Right. So in the interim, when they're holding those funds, they can invest them or generate some interest on that and make some money off of this. But in terms of the transactional revenue and margin, that goes to Xometry.
It's not any different, Brian. It's the same as we've got everywhere.
Yep. Okay. All right. Thank you for that. And then just quickly, the supplier services down, revenue down 3% year over year. It sounds like that you're pulling back some marketing expense there and maybe just not focusing on selling the services as aggressively going forward. Is that just an ROI type of decision? And how big a drag on revenue for 23? Is this just a million or two?
Brian, and yeah, so there is a specific service that we offer, which is selling supplies, you know, supplier services, the bulk of our supplier services is marketing, you know, marketing services, you know, that we've got with ThomasNet. But as you know, historically, Xometry has sold supplies to suppliers, you know, whether it's materials and tools. So that is a segment of supplier services that we're pulling back from its It's got significantly lower gross margins. And so we're not actively marketing it to the suppliers. So that's why we thought about in Q2, you're going to see year-over-year revenue from suppliers just go down because we're not actively marketing that to our suppliers. Ultimately, that's a more profitable, it's going to help our margins. So it's a proactive thing that we're doing. But of course, the other marketing services, Inspire Services, we are investing in the technologies we talked about and building our sales and marketing capabilities around those.
Okay. I got it. Thanks a lot.
Thanks, Brian.
Thank you. One moment, please. Our final question comes from the line of Greg Palm from Craig Hallam.
Your line is now open.
Yeah, good morning. Thanks for taking the questions here. I wanted to start with active buyers because it was a nice pickup again in terms of net ads for the quarter. And I guess my first question is, are you seeing a different sort of mix in some of the new net ads this quarter, last quarter versus maybe historical levels? And I guess your comment about Going deeper into the top 200, should we assume that, you know, a big portion of these net ads are just that? It's increasing wallet share within a certain company or enterprise? Or are you actually seeing good net ads in different or separate enterprises as well?

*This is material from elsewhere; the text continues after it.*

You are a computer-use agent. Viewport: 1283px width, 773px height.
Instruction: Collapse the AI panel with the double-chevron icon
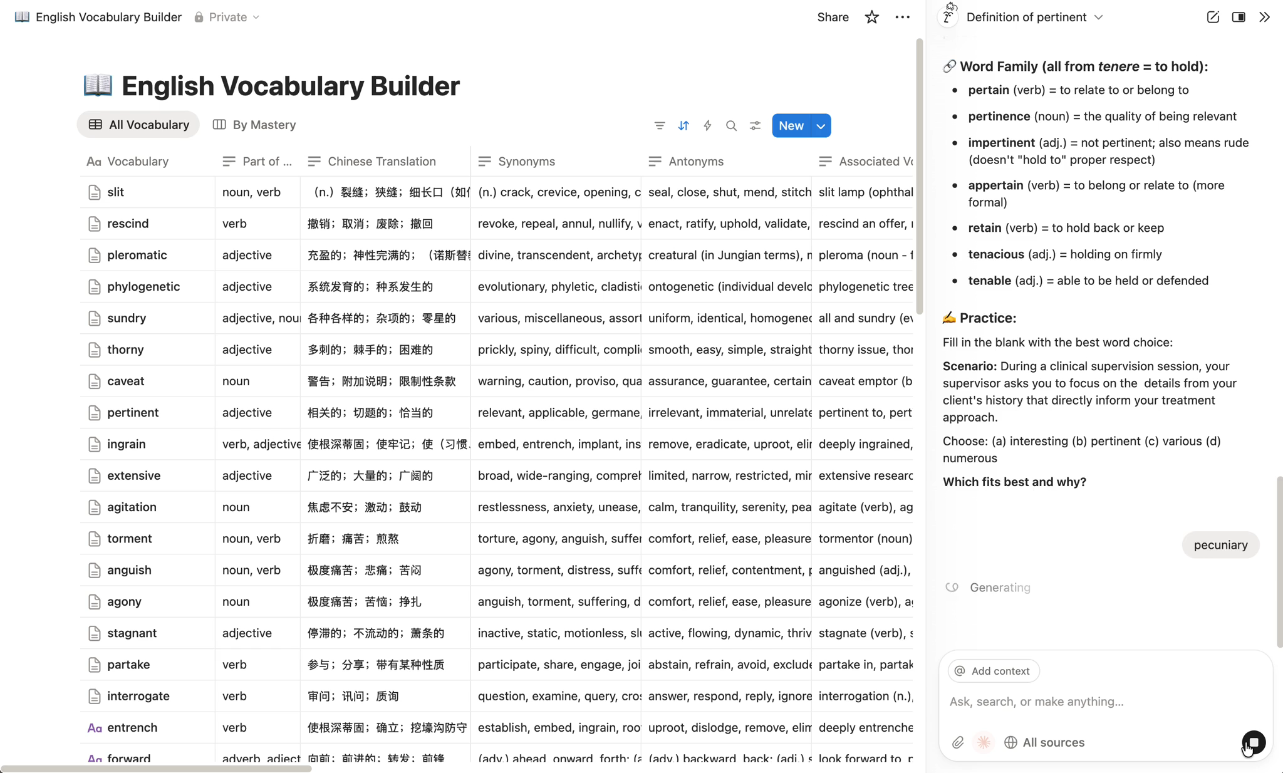[x=1265, y=17]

Yeah, great question. So we are seeing, you know, we've got a big funnel. We are seeing a really nice addition of new logos. You know, people say new accounts. And the behavior of these accounts in Q4, the makeup or the demographic of it is similar to accounts that we've added in previous quarters. We're just, you know, we're getting more efficient with our marketing spend. We've got more organic growth. And so, we're just adding more active buyers each quarter. And, you know, yes, we are certainly, you know, we've got a five-point strategic plan going deeper and wider into the top 200 accounts. We are adding more buyers there, but the funnel of new logos is very strong.
And, Greg, Randy meant to say Q1, but the other thing you're seeing is broad-based strength and active buyer growth, but not only in the U.S., but remember Europe is growing at a very fast rate, so we're seeing good buyer growth over there as well.

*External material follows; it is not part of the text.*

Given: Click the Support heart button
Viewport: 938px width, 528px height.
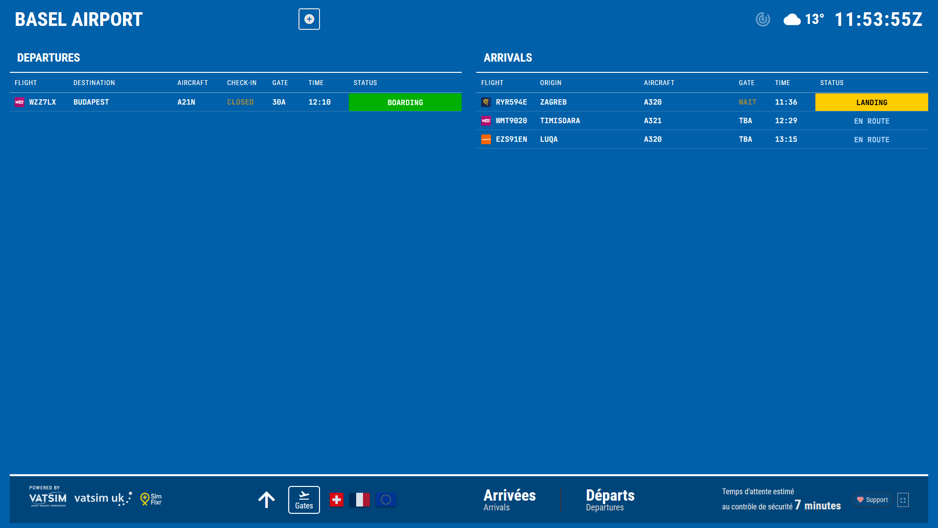Looking at the screenshot, I should click(x=872, y=500).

And in terms of the assumptions, you know, behind the Q2 revenue guide, I Does it assume another sequential increase in net ads or maybe a similar level of what you saw between Q4 and Q1?

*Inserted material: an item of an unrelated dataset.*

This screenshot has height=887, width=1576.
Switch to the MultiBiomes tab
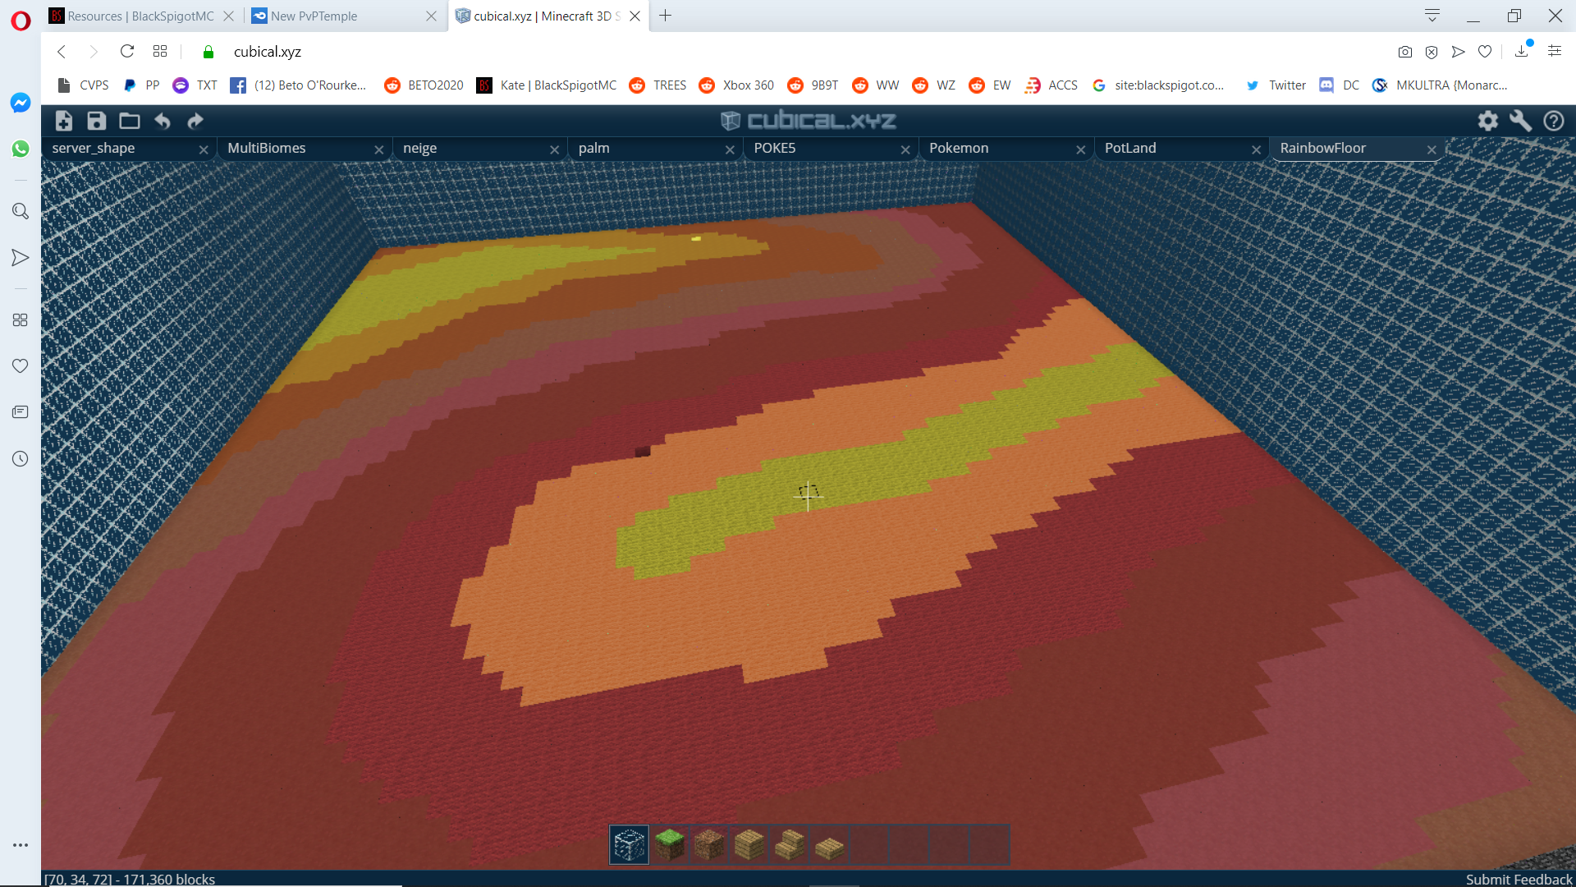pos(267,148)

Yeah, I mean, we don't guide specifically to that metric, but you should expect healthy net ads going forward. And, you know, Greg, as you play that out, this is something we talked about the last few calls. As you play that out through 2023, that drives good, strong growth year over year in active buyers.
Understood.
Okay, I'll leave it there. Thanks. Thank you. This concludes today's conference call. Thank you for participating. You may now disconnect.